Records contained in a dataset:
■ ■ ■ ■
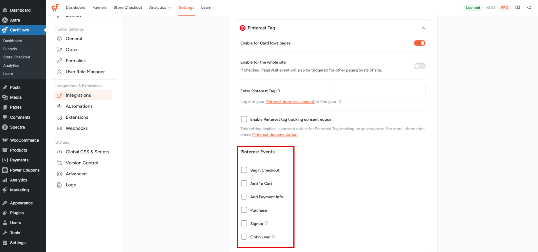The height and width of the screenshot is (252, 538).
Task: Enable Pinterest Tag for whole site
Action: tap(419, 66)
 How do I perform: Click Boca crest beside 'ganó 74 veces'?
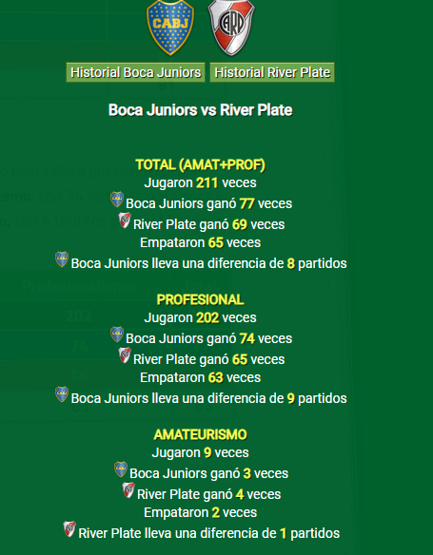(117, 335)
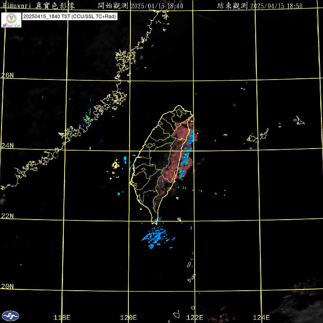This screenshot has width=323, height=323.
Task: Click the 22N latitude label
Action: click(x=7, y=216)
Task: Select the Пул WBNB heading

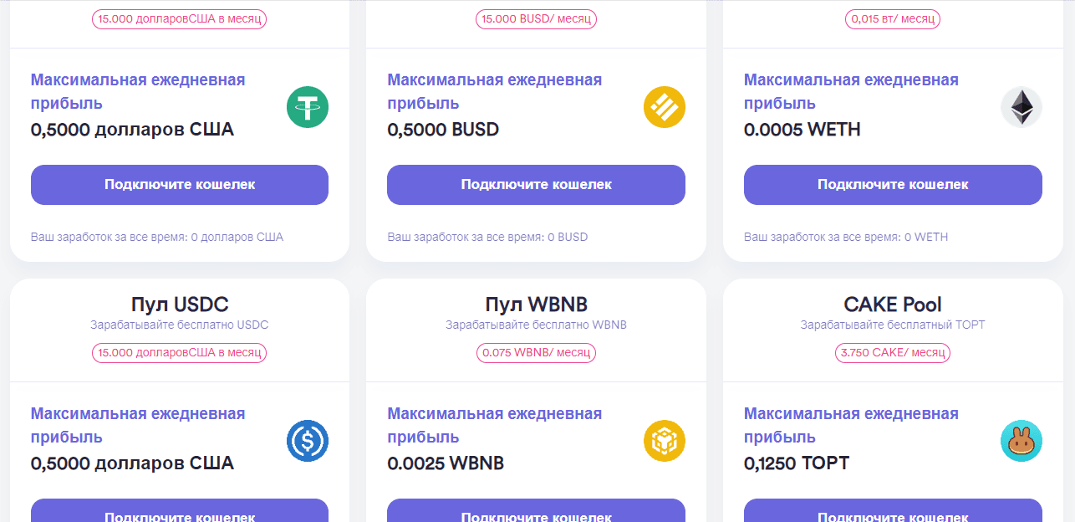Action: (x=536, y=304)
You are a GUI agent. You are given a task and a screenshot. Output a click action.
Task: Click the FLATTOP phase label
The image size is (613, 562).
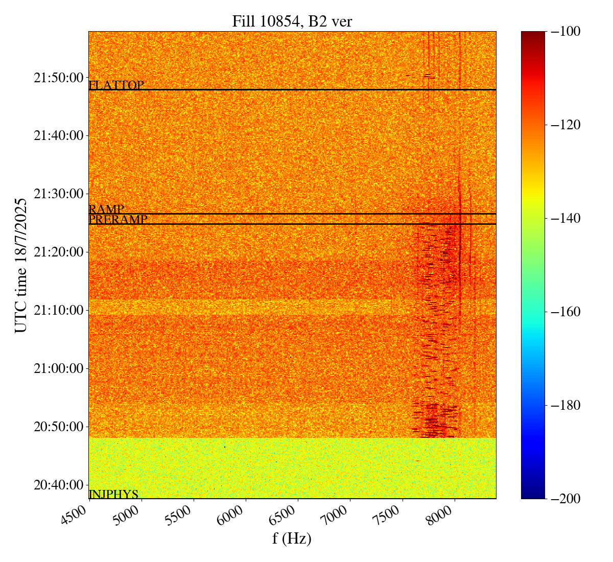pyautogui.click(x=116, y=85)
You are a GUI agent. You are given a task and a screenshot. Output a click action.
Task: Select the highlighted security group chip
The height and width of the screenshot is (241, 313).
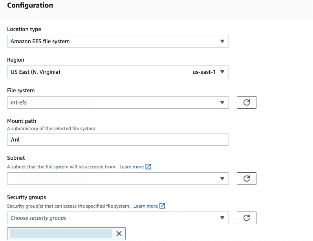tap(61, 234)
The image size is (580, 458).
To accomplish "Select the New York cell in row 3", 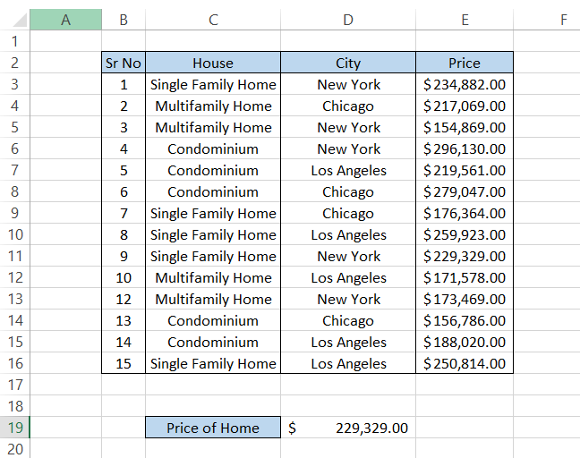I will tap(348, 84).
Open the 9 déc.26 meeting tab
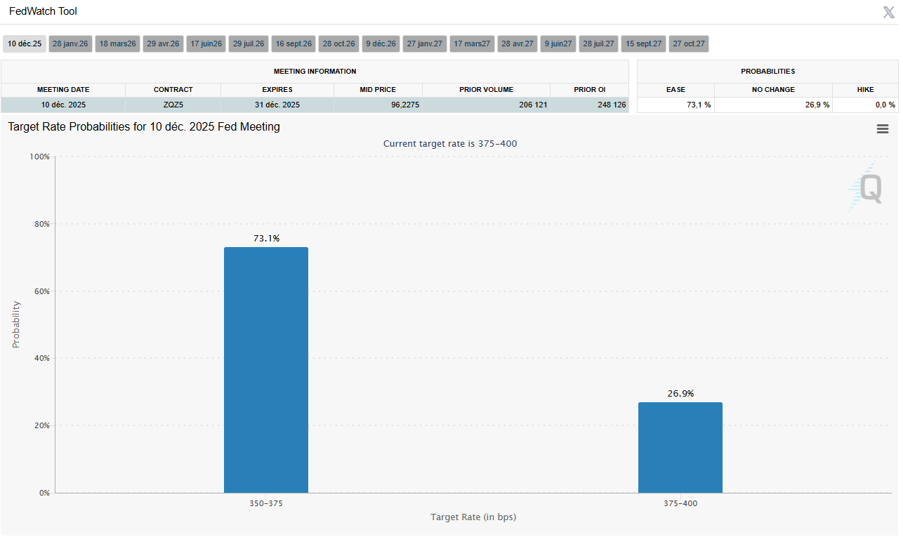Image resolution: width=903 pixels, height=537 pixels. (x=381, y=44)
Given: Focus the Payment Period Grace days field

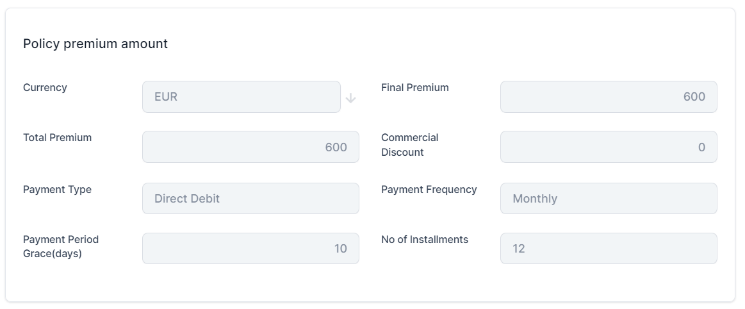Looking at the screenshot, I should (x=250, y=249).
■ ■ ■ ■
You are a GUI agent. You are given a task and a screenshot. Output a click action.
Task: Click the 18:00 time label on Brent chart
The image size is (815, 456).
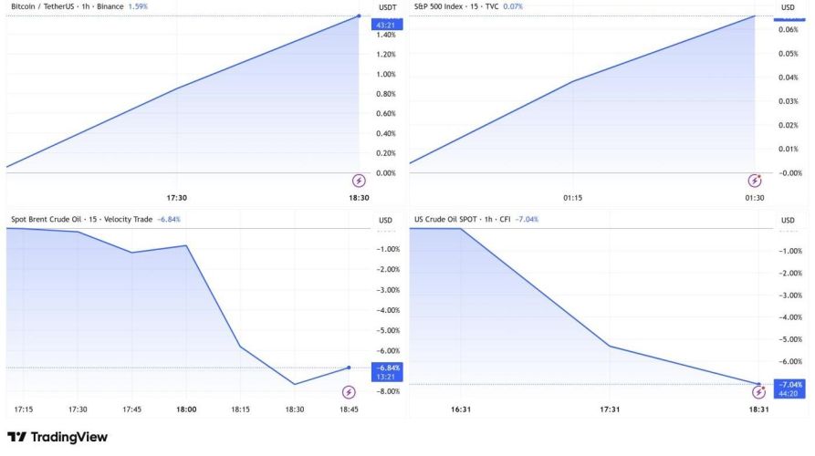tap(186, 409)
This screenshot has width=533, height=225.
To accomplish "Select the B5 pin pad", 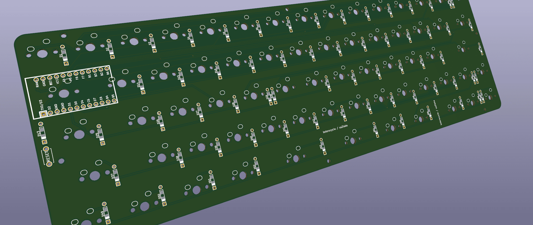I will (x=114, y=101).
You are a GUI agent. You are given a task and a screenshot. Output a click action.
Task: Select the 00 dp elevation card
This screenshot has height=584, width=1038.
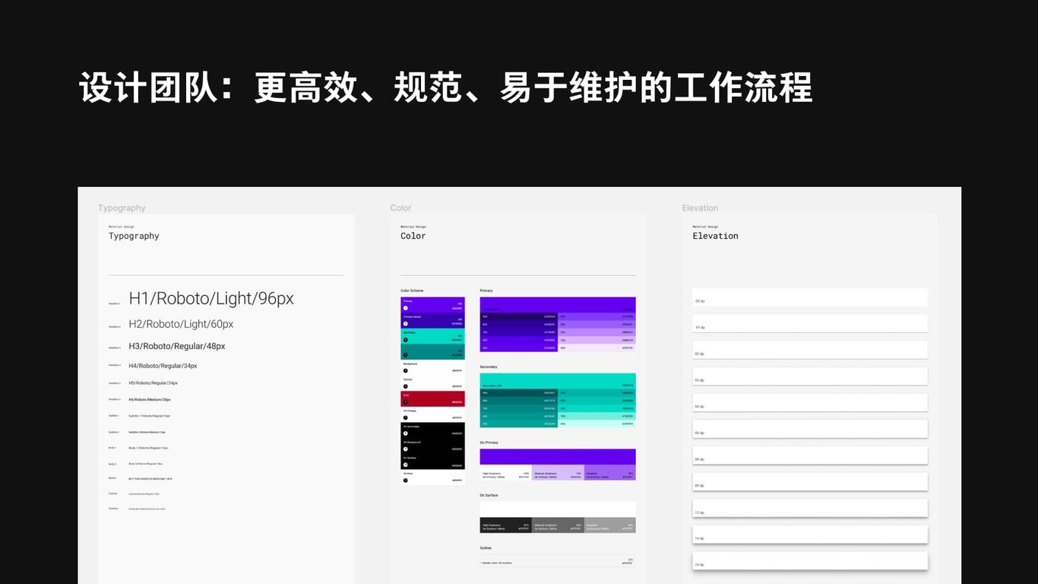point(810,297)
■ ■ ■ ■
Return exactly the lines above, from the one with "How do I perform: Click" up to and including the one with "Task: Select the highlighted", and include no pictures.

 How do I perform: Click Boca crest beside 'ganó 74 veces'?
(117, 335)
This screenshot has width=323, height=323.
Task: Click the 22N latitude label
Action: click(x=7, y=216)
Task: Select the Пул WBNB heading

Action: (x=536, y=304)
You are a GUI agent. You are given a task and a screenshot. Output a click action.
Task: Click the FLATTOP phase label
The image size is (613, 562).
pyautogui.click(x=116, y=85)
You are a GUI agent. You are given a task and a screenshot. Output a click action.
Task: Select the highlighted security group chip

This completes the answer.